Study material: Begin

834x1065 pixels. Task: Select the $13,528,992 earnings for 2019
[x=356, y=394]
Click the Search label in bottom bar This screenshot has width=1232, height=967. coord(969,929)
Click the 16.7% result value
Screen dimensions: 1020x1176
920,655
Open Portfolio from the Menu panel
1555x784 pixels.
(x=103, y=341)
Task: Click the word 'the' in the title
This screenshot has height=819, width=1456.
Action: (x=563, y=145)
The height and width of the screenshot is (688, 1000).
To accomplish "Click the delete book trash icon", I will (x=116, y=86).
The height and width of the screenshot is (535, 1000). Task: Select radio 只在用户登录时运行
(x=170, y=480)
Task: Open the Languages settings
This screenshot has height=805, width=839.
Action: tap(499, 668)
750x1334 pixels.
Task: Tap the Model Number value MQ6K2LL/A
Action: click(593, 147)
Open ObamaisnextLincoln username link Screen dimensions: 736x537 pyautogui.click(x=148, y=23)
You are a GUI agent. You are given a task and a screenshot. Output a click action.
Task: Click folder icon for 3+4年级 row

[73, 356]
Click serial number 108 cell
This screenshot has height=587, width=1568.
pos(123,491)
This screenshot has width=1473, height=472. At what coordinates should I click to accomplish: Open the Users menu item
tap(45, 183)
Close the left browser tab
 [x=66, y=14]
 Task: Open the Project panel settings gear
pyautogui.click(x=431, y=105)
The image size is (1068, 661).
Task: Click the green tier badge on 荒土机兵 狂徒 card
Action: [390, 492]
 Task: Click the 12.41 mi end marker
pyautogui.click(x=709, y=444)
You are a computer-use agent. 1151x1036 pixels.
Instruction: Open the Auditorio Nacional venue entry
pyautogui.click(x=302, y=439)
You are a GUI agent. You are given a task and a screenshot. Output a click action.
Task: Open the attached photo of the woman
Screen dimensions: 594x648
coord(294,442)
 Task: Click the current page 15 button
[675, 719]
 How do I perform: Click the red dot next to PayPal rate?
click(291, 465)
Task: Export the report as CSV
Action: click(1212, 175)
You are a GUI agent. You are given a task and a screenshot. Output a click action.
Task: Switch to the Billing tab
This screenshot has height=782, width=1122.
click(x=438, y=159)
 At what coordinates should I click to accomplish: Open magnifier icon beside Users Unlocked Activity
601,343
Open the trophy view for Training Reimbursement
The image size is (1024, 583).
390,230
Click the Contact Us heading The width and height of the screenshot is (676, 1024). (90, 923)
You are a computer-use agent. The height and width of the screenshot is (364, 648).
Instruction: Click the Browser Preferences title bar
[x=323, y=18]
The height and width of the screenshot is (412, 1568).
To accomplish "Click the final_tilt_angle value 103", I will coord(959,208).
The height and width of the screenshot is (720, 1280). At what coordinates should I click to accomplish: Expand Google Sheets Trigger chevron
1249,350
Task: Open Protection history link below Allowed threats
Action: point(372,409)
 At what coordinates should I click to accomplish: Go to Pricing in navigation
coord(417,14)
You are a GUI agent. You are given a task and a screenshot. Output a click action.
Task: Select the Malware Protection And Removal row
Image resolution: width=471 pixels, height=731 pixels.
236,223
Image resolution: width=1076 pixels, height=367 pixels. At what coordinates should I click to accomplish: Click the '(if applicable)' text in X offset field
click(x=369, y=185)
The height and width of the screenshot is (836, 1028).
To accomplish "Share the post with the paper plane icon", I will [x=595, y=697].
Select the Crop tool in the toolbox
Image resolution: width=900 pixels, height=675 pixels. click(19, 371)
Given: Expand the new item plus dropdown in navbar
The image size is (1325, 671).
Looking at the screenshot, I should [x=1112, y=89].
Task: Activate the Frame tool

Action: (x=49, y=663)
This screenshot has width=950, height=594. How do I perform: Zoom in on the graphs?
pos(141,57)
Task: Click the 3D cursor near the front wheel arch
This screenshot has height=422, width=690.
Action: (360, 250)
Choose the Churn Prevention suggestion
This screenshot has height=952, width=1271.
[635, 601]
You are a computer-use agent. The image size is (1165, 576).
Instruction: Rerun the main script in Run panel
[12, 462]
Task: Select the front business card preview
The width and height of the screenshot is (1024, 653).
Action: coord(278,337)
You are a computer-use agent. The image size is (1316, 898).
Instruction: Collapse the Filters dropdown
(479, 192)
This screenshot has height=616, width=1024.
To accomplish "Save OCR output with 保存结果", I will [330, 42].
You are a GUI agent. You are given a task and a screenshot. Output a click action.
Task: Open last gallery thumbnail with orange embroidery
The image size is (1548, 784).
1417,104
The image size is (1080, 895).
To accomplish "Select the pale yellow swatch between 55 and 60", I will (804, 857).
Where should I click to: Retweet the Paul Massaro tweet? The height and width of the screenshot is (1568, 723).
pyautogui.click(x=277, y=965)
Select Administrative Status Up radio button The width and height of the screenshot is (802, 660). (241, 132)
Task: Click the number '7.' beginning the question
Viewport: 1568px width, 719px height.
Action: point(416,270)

Study material: End

▸ Task objective
Send back the whole listing above exactly, please.

▸ Expected answer
834x1065 pixels. Task: Select the $13,528,992 earnings for 2019
[x=356, y=394]
Click the Search label in bottom bar This screenshot has width=1232, height=967. coord(969,929)
Click the 16.7% result value
Screen dimensions: 1020x1176
920,655
Open Portfolio from the Menu panel
1555x784 pixels.
(x=103, y=341)
Task: Click the word 'the' in the title
This screenshot has height=819, width=1456.
Action: (x=563, y=145)
The height and width of the screenshot is (688, 1000).
To accomplish "Click the delete book trash icon", I will (x=116, y=86).
The height and width of the screenshot is (535, 1000). Task: Select radio 只在用户登录时运行
(x=170, y=480)
Task: Open the Languages settings
This screenshot has height=805, width=839.
Action: tap(499, 668)
750x1334 pixels.
Task: Tap the Model Number value MQ6K2LL/A
Action: click(593, 147)
Open ObamaisnextLincoln username link Screen dimensions: 736x537 pyautogui.click(x=148, y=23)
You are a GUI agent. You are given a task and a screenshot. Output a click action.
Task: Click folder icon for 3+4年级 row

[73, 356]
Click serial number 108 cell
This screenshot has height=587, width=1568.
pos(123,491)
This screenshot has width=1473, height=472. At what coordinates should I click to accomplish: Open the Users menu item
tap(45, 183)
Close the left browser tab
 [x=66, y=14]
 Task: Open the Project panel settings gear
pyautogui.click(x=431, y=105)
The image size is (1068, 661).
Task: Click the green tier badge on 荒土机兵 狂徒 card
Action: [390, 492]
 Task: Click the 12.41 mi end marker
pyautogui.click(x=709, y=444)
You are a computer-use agent. 1151x1036 pixels.
Instruction: Open the Auditorio Nacional venue entry
pyautogui.click(x=302, y=439)
You are a GUI agent. You are given a task and a screenshot. Output a click action.
Task: Open the attached photo of the woman
Screen dimensions: 594x648
coord(294,442)
 Task: Click the current page 15 button
[675, 719]
 How do I perform: Click the red dot next to PayPal rate?
click(291, 465)
Task: Export the report as CSV
Action: click(1212, 175)
You are a GUI agent. You are given a task and a screenshot. Output a click action.
Task: Switch to the Billing tab
This screenshot has height=782, width=1122.
click(x=438, y=159)
 At what coordinates should I click to accomplish: Open magnifier icon beside Users Unlocked Activity
601,343
Open the trophy view for Training Reimbursement
The image size is (1024, 583).
390,230
Click the Contact Us heading The width and height of the screenshot is (676, 1024). (90, 923)
You are a computer-use agent. The height and width of the screenshot is (364, 648).
Instruction: Click the Browser Preferences title bar
[x=323, y=18]
The height and width of the screenshot is (412, 1568).
To accomplish "Click the final_tilt_angle value 103", I will coord(959,208).
The height and width of the screenshot is (720, 1280). At what coordinates should I click to accomplish: Expand Google Sheets Trigger chevron
1249,350
Task: Open Protection history link below Allowed threats
Action: point(372,409)
 At what coordinates should I click to accomplish: Go to Pricing in navigation
coord(417,14)
You are a GUI agent. You are given a task and a screenshot. Output a click action.
Task: Select the Malware Protection And Removal row
Image resolution: width=471 pixels, height=731 pixels.
236,223
Image resolution: width=1076 pixels, height=367 pixels. At what coordinates should I click to accomplish: Click the '(if applicable)' text in X offset field
click(x=369, y=185)
The height and width of the screenshot is (836, 1028).
To accomplish "Share the post with the paper plane icon", I will [x=595, y=697].
Select the Crop tool in the toolbox
Image resolution: width=900 pixels, height=675 pixels. click(19, 371)
Given: Expand the new item plus dropdown in navbar
The image size is (1325, 671).
Looking at the screenshot, I should [x=1112, y=89].
Task: Activate the Frame tool

Action: (x=49, y=663)
This screenshot has width=950, height=594. How do I perform: Zoom in on the graphs?
pos(141,57)
Task: Click the 3D cursor near the front wheel arch
This screenshot has height=422, width=690.
Action: (360, 250)
Choose the Churn Prevention suggestion
This screenshot has height=952, width=1271.
[635, 601]
You are a computer-use agent. The image size is (1165, 576).
Instruction: Rerun the main script in Run panel
[12, 462]
Task: Select the front business card preview
The width and height of the screenshot is (1024, 653).
Action: coord(278,337)
You are a computer-use agent. The image size is (1316, 898).
Instruction: Collapse the Filters dropdown
(479, 192)
This screenshot has height=616, width=1024.
To accomplish "Save OCR output with 保存结果", I will [330, 42].
You are a GUI agent. You are given a task and a screenshot. Output a click action.
Task: Open last gallery thumbnail with orange embroidery
The image size is (1548, 784).
1417,104
The image size is (1080, 895).
To accomplish "Select the pale yellow swatch between 55 and 60", I will (804, 857).
Where should I click to: Retweet the Paul Massaro tweet? The height and width of the screenshot is (1568, 723).
pyautogui.click(x=277, y=965)
Select Administrative Status Up radio button The width and height of the screenshot is (802, 660). (241, 132)
Task: Click the number '7.' beginning the question
Viewport: 1568px width, 719px height.
Action: point(416,270)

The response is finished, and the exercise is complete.